**The data:**
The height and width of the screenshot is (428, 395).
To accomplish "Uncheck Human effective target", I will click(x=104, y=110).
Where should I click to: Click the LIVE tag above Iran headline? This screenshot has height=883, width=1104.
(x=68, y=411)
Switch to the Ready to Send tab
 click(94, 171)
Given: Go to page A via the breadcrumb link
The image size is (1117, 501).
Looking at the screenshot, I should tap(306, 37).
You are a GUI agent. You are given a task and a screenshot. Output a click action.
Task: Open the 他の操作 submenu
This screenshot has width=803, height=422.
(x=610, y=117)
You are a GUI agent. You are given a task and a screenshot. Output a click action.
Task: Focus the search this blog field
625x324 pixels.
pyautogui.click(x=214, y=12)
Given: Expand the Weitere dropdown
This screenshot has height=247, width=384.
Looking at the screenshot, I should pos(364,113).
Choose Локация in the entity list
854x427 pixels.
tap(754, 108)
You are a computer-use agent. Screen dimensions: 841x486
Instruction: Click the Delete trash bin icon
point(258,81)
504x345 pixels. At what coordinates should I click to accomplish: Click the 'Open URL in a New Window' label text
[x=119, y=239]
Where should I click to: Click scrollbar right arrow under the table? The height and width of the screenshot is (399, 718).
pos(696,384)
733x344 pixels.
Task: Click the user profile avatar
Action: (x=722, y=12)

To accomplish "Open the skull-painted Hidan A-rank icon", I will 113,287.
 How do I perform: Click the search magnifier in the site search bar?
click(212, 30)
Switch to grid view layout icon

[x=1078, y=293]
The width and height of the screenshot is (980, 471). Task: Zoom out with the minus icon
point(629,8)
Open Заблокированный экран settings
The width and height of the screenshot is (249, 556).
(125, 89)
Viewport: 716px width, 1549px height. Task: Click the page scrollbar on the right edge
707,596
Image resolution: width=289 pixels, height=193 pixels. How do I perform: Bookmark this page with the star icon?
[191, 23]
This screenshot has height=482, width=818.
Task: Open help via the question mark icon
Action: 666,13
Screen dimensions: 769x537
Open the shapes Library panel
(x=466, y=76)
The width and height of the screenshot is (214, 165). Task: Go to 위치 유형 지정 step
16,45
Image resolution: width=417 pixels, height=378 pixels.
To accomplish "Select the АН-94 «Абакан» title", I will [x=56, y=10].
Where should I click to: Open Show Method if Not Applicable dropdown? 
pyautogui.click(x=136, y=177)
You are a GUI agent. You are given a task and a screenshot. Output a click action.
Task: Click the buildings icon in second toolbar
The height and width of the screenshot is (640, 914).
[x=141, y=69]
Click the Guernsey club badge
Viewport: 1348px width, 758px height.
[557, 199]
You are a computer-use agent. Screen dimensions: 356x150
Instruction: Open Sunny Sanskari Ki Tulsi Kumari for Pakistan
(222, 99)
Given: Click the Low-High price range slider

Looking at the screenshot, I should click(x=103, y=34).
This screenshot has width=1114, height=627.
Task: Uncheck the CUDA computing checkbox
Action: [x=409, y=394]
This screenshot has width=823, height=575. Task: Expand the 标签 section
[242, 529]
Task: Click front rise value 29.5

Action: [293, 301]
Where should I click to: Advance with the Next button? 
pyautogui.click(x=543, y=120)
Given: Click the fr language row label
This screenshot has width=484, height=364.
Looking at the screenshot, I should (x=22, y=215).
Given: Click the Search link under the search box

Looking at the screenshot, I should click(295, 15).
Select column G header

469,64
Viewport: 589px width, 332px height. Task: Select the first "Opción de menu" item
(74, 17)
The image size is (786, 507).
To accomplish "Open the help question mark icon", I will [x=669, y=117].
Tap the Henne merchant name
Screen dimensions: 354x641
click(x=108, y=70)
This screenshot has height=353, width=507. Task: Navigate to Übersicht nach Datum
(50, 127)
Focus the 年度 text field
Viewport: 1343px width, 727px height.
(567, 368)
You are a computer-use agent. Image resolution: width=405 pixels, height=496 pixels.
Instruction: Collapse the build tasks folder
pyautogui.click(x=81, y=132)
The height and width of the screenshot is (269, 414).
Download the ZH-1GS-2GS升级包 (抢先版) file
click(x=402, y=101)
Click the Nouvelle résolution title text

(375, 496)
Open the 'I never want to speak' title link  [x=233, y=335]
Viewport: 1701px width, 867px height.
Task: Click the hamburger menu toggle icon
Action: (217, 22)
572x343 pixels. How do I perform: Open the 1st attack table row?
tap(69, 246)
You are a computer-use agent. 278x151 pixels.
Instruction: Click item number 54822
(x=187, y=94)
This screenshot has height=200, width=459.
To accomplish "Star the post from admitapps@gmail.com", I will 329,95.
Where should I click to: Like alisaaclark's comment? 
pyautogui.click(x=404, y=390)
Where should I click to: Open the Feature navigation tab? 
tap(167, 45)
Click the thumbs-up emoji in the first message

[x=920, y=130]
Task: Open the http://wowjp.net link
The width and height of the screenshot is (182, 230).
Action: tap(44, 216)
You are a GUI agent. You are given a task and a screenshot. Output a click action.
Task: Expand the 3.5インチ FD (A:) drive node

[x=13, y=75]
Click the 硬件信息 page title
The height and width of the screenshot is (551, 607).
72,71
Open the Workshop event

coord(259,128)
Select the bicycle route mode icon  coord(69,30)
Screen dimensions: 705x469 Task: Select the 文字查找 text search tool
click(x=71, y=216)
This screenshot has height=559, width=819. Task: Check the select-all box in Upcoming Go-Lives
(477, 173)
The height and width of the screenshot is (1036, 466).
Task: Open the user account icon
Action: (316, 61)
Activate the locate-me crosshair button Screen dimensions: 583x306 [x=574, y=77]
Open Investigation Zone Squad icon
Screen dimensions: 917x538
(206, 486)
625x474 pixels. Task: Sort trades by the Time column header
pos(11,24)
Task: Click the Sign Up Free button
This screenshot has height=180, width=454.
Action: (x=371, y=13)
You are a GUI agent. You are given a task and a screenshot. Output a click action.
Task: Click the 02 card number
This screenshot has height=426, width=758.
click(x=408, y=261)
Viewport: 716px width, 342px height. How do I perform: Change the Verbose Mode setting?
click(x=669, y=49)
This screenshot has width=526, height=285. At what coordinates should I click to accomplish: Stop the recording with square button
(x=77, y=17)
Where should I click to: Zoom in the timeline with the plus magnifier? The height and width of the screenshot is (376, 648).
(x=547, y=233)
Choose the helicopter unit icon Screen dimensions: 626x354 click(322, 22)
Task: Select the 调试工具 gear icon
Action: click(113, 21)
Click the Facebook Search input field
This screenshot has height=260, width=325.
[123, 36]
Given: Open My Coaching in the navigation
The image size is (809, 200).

**Exercise details:**
Output the entire listing above, character for character.

**Solution:**
The height and width of the screenshot is (428, 395).
To accomplish "Uncheck Human effective target", I will click(x=104, y=110).
Where should I click to: Click the LIVE tag above Iran headline? This screenshot has height=883, width=1104.
(x=68, y=411)
Switch to the Ready to Send tab
 click(94, 171)
Given: Go to page A via the breadcrumb link
The image size is (1117, 501).
Looking at the screenshot, I should tap(306, 37).
You are a GUI agent. You are given a task and a screenshot. Output a click action.
Task: Open the 他の操作 submenu
This screenshot has width=803, height=422.
(x=610, y=117)
You are a GUI agent. You are given a task and a screenshot. Output a click action.
Task: Focus the search this blog field
625x324 pixels.
pyautogui.click(x=214, y=12)
Given: Expand the Weitere dropdown
This screenshot has height=247, width=384.
Looking at the screenshot, I should pos(364,113).
Choose Локация in the entity list
854x427 pixels.
tap(754, 108)
You are a computer-use agent. Screen dimensions: 841x486
Instruction: Click the Delete trash bin icon
point(258,81)
504x345 pixels. At what coordinates should I click to accomplish: Click the 'Open URL in a New Window' label text
[x=119, y=239]
Where should I click to: Click scrollbar right arrow under the table? The height and width of the screenshot is (399, 718).
pos(696,384)
733x344 pixels.
Task: Click the user profile avatar
Action: (x=722, y=12)

To accomplish "Open the skull-painted Hidan A-rank icon", I will 113,287.
 How do I perform: Click the search magnifier in the site search bar?
click(212, 30)
Switch to grid view layout icon

[x=1078, y=293]
The width and height of the screenshot is (980, 471). Task: Zoom out with the minus icon
point(629,8)
Open Заблокированный экран settings
The width and height of the screenshot is (249, 556).
(125, 89)
Viewport: 716px width, 1549px height. Task: Click the page scrollbar on the right edge
707,596
Image resolution: width=289 pixels, height=193 pixels. How do I perform: Bookmark this page with the star icon?
[191, 23]
This screenshot has height=482, width=818.
Task: Open help via the question mark icon
Action: 666,13
Screen dimensions: 769x537
Open the shapes Library panel
(x=466, y=76)
The width and height of the screenshot is (214, 165). Task: Go to 위치 유형 지정 step
16,45
Image resolution: width=417 pixels, height=378 pixels.
To accomplish "Select the АН-94 «Абакан» title", I will [x=56, y=10].
Where should I click to: Open Show Method if Not Applicable dropdown? 
pyautogui.click(x=136, y=177)
You are a GUI agent. You are given a task and a screenshot. Output a click action.
Task: Click the buildings icon in second toolbar
The height and width of the screenshot is (640, 914).
[x=141, y=69]
Click the Guernsey club badge
Viewport: 1348px width, 758px height.
[557, 199]
You are a computer-use agent. Screen dimensions: 356x150
Instruction: Open Sunny Sanskari Ki Tulsi Kumari for Pakistan
(222, 99)
Given: Click the Low-High price range slider

Looking at the screenshot, I should click(x=103, y=34).
This screenshot has width=1114, height=627.
Task: Uncheck the CUDA computing checkbox
Action: [x=409, y=394]
This screenshot has width=823, height=575. Task: Expand the 标签 section
[242, 529]
Task: Click front rise value 29.5

Action: [293, 301]
Where should I click to: Advance with the Next button? 
pyautogui.click(x=543, y=120)
Given: Click the fr language row label
This screenshot has width=484, height=364.
Looking at the screenshot, I should (x=22, y=215).
Given: Click the Search link under the search box

Looking at the screenshot, I should click(295, 15).
Select column G header

469,64
Viewport: 589px width, 332px height. Task: Select the first "Opción de menu" item
(74, 17)
The image size is (786, 507).
To accomplish "Open the help question mark icon", I will [x=669, y=117].
Tap the Henne merchant name
Screen dimensions: 354x641
click(x=108, y=70)
This screenshot has height=353, width=507. Task: Navigate to Übersicht nach Datum
(50, 127)
Focus the 年度 text field
Viewport: 1343px width, 727px height.
(567, 368)
You are a computer-use agent. Image resolution: width=405 pixels, height=496 pixels.
Instruction: Collapse the build tasks folder
pyautogui.click(x=81, y=132)
The height and width of the screenshot is (269, 414).
Download the ZH-1GS-2GS升级包 (抢先版) file
click(x=402, y=101)
Click the Nouvelle résolution title text

(375, 496)
Open the 'I never want to speak' title link  [x=233, y=335]
Viewport: 1701px width, 867px height.
Task: Click the hamburger menu toggle icon
Action: (217, 22)
572x343 pixels. How do I perform: Open the 1st attack table row?
tap(69, 246)
You are a computer-use agent. 278x151 pixels.
Instruction: Click item number 54822
(x=187, y=94)
This screenshot has height=200, width=459.
To accomplish "Star the post from admitapps@gmail.com", I will 329,95.
Where should I click to: Like alisaaclark's comment? 
pyautogui.click(x=404, y=390)
Where should I click to: Open the Feature navigation tab? 
tap(167, 45)
Click the thumbs-up emoji in the first message

[x=920, y=130]
Task: Open the http://wowjp.net link
The width and height of the screenshot is (182, 230).
Action: tap(44, 216)
You are a GUI agent. You are given a task and a screenshot. Output a click action.
Task: Expand the 3.5インチ FD (A:) drive node

[x=13, y=75]
Click the 硬件信息 page title
The height and width of the screenshot is (551, 607).
72,71
Open the Workshop event

coord(259,128)
Select the bicycle route mode icon  coord(69,30)
Screen dimensions: 705x469 Task: Select the 文字查找 text search tool
click(x=71, y=216)
This screenshot has height=559, width=819. Task: Check the select-all box in Upcoming Go-Lives
(477, 173)
The height and width of the screenshot is (1036, 466).
Task: Open the user account icon
Action: (316, 61)
Activate the locate-me crosshair button Screen dimensions: 583x306 [x=574, y=77]
Open Investigation Zone Squad icon
Screen dimensions: 917x538
(206, 486)
625x474 pixels. Task: Sort trades by the Time column header
pos(11,24)
Task: Click the Sign Up Free button
This screenshot has height=180, width=454.
Action: (x=371, y=13)
You are a GUI agent. You are given a task and a screenshot. Output a click action.
Task: Click the 02 card number
This screenshot has height=426, width=758.
click(x=408, y=261)
Viewport: 716px width, 342px height. How do I perform: Change the Verbose Mode setting?
click(x=669, y=49)
This screenshot has width=526, height=285. At what coordinates should I click to accomplish: Stop the recording with square button
(x=77, y=17)
Where should I click to: Zoom in the timeline with the plus magnifier? The height and width of the screenshot is (376, 648).
(x=547, y=233)
Choose the helicopter unit icon Screen dimensions: 626x354 click(322, 22)
Task: Select the 调试工具 gear icon
Action: click(113, 21)
Click the Facebook Search input field
This screenshot has height=260, width=325.
[123, 36]
Given: Open My Coaching in the navigation
The image size is (809, 200).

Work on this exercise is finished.